Paper airplanes are like real airplanes in their basic physics. Some points:
They should be mildly nose-heavy. (The tail actually presses downward, to counteract the nose-heaviness.) If they are too nose-heavy, they will just arrow into the ground.
If they are tail heavy, they will go up, and then slide backward.
If they are neutral-balanced, they will go up and down with a scalloped motion.
If they are mildly nose-heavy, they will be stable, because if they slow down, the nose will drop, which makes them go faster, thus more lift, which brings the nose back up.
The speed is determined by how much up-elevator you put on the back.

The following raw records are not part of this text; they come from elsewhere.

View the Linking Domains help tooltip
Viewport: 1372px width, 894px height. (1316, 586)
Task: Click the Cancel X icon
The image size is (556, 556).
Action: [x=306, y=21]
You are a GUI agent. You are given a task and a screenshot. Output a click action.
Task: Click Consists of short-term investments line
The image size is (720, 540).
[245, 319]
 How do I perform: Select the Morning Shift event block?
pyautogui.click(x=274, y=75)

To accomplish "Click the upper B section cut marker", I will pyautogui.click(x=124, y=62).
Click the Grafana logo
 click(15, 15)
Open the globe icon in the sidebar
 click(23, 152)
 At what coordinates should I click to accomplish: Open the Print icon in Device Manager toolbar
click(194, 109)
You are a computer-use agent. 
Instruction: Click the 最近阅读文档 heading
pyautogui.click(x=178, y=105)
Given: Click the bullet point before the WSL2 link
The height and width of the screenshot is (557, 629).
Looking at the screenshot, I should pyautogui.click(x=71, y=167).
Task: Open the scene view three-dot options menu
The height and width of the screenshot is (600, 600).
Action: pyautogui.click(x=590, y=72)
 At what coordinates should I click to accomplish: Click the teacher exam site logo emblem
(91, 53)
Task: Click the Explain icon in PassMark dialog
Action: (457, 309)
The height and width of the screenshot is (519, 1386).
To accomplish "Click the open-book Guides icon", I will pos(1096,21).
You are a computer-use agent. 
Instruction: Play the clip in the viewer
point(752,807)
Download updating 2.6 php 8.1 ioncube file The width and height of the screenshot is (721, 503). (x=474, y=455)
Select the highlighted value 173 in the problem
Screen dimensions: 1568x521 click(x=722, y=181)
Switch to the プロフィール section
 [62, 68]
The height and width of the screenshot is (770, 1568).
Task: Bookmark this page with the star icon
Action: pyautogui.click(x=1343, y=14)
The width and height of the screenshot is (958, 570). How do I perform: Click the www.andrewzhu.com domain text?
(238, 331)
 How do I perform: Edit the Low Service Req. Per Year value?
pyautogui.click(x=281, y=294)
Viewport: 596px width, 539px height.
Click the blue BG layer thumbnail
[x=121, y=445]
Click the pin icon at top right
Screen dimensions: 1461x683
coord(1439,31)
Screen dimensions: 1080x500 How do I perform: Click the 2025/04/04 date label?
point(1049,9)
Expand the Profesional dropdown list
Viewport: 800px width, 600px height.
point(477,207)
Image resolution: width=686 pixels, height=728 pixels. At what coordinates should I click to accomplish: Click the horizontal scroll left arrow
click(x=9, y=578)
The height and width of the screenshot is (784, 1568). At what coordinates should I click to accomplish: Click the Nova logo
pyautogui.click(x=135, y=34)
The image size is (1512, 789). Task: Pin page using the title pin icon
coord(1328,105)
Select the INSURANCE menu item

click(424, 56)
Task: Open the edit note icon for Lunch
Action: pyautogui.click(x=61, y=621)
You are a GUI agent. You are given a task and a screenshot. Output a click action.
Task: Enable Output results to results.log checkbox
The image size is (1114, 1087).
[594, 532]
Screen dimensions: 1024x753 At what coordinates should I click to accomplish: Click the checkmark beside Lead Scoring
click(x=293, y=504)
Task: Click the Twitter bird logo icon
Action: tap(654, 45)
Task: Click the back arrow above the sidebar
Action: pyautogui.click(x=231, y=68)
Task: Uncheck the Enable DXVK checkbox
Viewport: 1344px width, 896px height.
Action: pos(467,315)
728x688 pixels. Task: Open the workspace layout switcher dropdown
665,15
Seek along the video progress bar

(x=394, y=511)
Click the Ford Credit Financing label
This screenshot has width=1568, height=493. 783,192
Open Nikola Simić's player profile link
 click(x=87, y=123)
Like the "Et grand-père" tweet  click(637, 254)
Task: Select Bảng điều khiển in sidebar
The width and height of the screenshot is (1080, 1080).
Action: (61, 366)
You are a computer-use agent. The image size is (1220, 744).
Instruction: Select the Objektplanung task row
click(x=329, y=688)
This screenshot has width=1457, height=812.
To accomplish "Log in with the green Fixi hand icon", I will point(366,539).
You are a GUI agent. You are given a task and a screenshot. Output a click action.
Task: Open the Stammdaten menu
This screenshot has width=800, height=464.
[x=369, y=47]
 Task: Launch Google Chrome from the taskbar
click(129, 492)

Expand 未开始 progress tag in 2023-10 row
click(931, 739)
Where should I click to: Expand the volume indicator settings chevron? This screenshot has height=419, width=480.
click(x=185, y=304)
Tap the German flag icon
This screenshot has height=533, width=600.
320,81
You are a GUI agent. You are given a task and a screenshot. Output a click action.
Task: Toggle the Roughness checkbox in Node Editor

If you put a lot of up-elevator, they will tend to turn up, which slows them down, so they will be stable at a slower speed.
If you put neutral elevator, they will have to be going much faster to bring the nose up, so they will tend to fly faster.
A paper airplane, like any airplane, will always descend unless something is pushing it.
That's because by descending it is using gravity to overcome its drag and keep its speed up.
If you want it to stay up longer, trim the elevator up so that it travels more slowly.
Also, anything you can do to reduce drag will help it stay up.
If you want it to go in a straight line, rather than turn, all you can do is try to balance it left-to-right.
That's a problem with airplanes in general.
There's very little you can do to make them stable in the roll axis.
That's why when pilots wander into clouds, where they can't see a horizon, they can easily get into a spiral, unless they can keep the wings level by trusting their instruments.